Model working successfully


#### Perfect!
#### Seems like everything is working properly. 
#### Let's write up our training and validation loop now and watch the training progress.

In [12]:
for p in model.parameters(): # Ensuring model's parameters stay in a range to prevent explosion or vanishing
    if p.dim() > 1:
        nn.init.xavier_uniform_(p)

In [13]:
@torch.no_grad()
def validate():
    model.eval()
    validation_loss = 0 
    count = 0 
    mask = generate_square_subsequent_mask(block_size)
    for batch_idx in range(number_of_batches_val):
        X, y = get_batch('val', batch_idx)
        _, loss = model(X, y, mask)
        validation_loss += loss.item()
        count += 1
    return validation_loss / count 
    

In [None]:
import warnings
warnings.filterwarnings("ignore")

epoch = 100
log_interval = 50
learning_rate = 0.01
eval_iters = 50

optimizer = torch.optim.Adam(model.parameters(), lr=learning_rate, eps=1e-9)
scheduler = torch.optim.lr_scheduler.StepLR(optimizer, 1.0, gamma=0.95)
train_loss = 0
count = 0
best_loss = float('inf')
mask = generate_square_subsequent_mask(block_size)
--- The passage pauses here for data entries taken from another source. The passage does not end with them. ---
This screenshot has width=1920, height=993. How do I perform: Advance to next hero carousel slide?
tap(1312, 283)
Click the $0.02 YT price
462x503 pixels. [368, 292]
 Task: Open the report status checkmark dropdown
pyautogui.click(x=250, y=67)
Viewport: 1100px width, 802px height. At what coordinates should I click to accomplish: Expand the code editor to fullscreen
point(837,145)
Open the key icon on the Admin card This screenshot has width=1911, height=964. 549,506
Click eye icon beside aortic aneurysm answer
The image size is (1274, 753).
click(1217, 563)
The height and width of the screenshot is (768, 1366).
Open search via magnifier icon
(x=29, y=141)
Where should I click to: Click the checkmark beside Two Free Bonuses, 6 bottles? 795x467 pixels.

for epoch in range(epoch):
    print(f"====Epoch {epoch}====")
    for batch_idx in range(number_of_batches_train):

        # sample a batch of data
        X, y = get_batch('train', batch_idx)

        # Validating
        if (batch_idx+1) % eval_iters == 0:
            losses = validate()
            print(f"epoch: {epoch+1}, batch_idx: {batch_idx+1}, train loss: {train_loss/count:.4f}, val loss: {losses:.4f}, lr: {scheduler.get_last_lr()[0]:.6f}")
            if losses < best_loss:
                print("Saving better model")
                torch.save(model.state_dict(), './best_params.pt') # Saving best model parameters
                best_loss = losses
            print("\n")
            scheduler.step()

        model.train()
        # Training
        logits, loss = model(X, y, mask)
        train_loss += loss.item()
        optimizer.zero_grad()
        loss.backward()
        torch.nn.utils.clip_grad_norm_(model.parameters(), 0.5)
        optimizer.step()
        count += 1   

====Epoch 0====
epoch: 1, batch_idx: 50, train loss: 7.6192, val loss: 8.0036, lr: 0.010000
Saving better model


epoch: 1, batch_idx: 100, train loss: 7.3791, val loss: 8.1459, lr: 0.009500


epoch: 1, batch_idx: 150, train loss: 7.2881, val loss: 7.8042, lr: 0.009025
Saving better model


====Epoch 1====
epoch: 2, batch_idx: 50, train loss: 7.1818, val loss: 7.9196, lr: 0.008574


epoch: 2, batch_idx: 100, train loss: 7.1396, val loss: 7.4546, lr: 0.008145
Saving better model


epoch: 2, batch_idx: 150, train loss: 7.1099, val loss: 7.4691, lr: 0.007738


====Epoch 2====
epoch: 3, batch_idx: 50, train loss: 7.0723, val loss: 7.5743, lr: 0.007351


epoch: 3, batch_idx: 100, train loss: 7.0599, val loss: 7.4409, lr: 0.006983
Saving better model


epoch: 3, batch_idx: 150, train loss: 7.0495, val loss: 7.3011, lr: 0.006634
Saving better model


====Epoch 3====
epoch: 4, batch_idx: 50, train loss: 7.0304, val loss: 7.3483, lr: 0.006302


epoch: 4, batch_idx: 100, train loss: 7.0235, val 

#### The losses definitely seem to decrease but only until a point such as around 7.1 for the validation loss. 
#### Our model's architecture definitely is not complex enough with only around 40 million parameters. 
#### However I hope you got to see how we can implement transformers using PyTorch and it's accompanying nn.Transformer module.